A Timeline of Epoch Time

1969

Unix is born at Bell Labs

Ken Thompson and Dennis Ritchie develop Unix. They need a simple, universal way to represent time. A single integer counting seconds from a fixed point wins over complex date structures.

January 1, 1970 — 00:00:00 UTC

The Unix Epoch — timestamp 0

The reference point. Not a significant historical date — just a convenient round number that was "recent past" when Unix was designed, making timestamps small and manageable.

July 20, 1969

Moon landing

-14,182,940

Before the epoch — negative Unix timestamp. The epoch isn't the beginning of time, just a reference point.

Today — 2026

Current epoch time

≈ 1,715,000,000+

About 1.7 billion seconds since midnight on January 1, 1970. A 10-digit number that fits comfortably in any integer type.

January 19, 2038 — 03:14:07 UTC

The Year 2038 Problem

2,147,483,647

The maximum value of a signed 32-bit integer. Legacy systems still using 32-bit timestamps will overflow here — wrapping to 1970. Modern 64-bit systems are not affected.

Year 292,277,026,596

64-bit overflow — nothing to worry about

9,223,372,036,854,775,807

The maximum value of a signed 64-bit integer.
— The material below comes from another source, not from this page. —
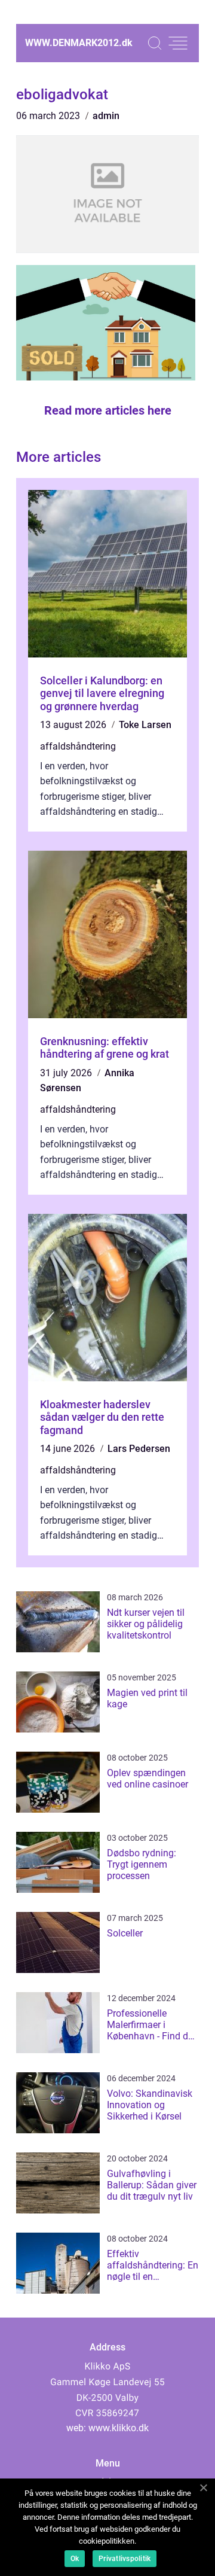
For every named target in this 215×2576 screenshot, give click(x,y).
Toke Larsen (145, 724)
By then, the Sun will have already become a red giant.

Why January 1, 1970?

The choice of 1970 is often misunderstood. It has nothing to do with a special event in history. The early Unix developers needed a recent starting date that would keep timestamps small enough to fit in the available integer types of 1970s hardware. January 1st of a year near the development period was a natural choice.

The exact date was also influenced by practical trade-offs: going too far back would waste bits representing decades of negative or near-zero timestamps; going too far forward would delay the overflow problem unnecessarily. 1970 was a pragmatic compromise — and it stuck.

Interestingly, the very first version of Unix used a different epoch. Early Unix systems counted in 1/60th of a second intervals from January 1, 1971. The current Unix epoch was standardized later as part of POSIX.

How Epoch Time Works

The counter is straightforward: one second = one increment. But a few technical details matter:

UTC, always. Epoch time is always in UTC, never in local time. Timezone conversions happen only when displaying to humans.
Leap seconds are ignored. POSIX Unix time pretends leap seconds don't exist. A Unix day is always exactly 86,400 seconds, even though some real days have 86,401. This means Unix timestamps aren't perfectly continuous at leap second boundaries — a known limitation for high-precision timing systems.
Negative values are valid. Timestamps before 1970 are represented as negative integers. The Moon landing happened at Unix timestamp -14,182,940.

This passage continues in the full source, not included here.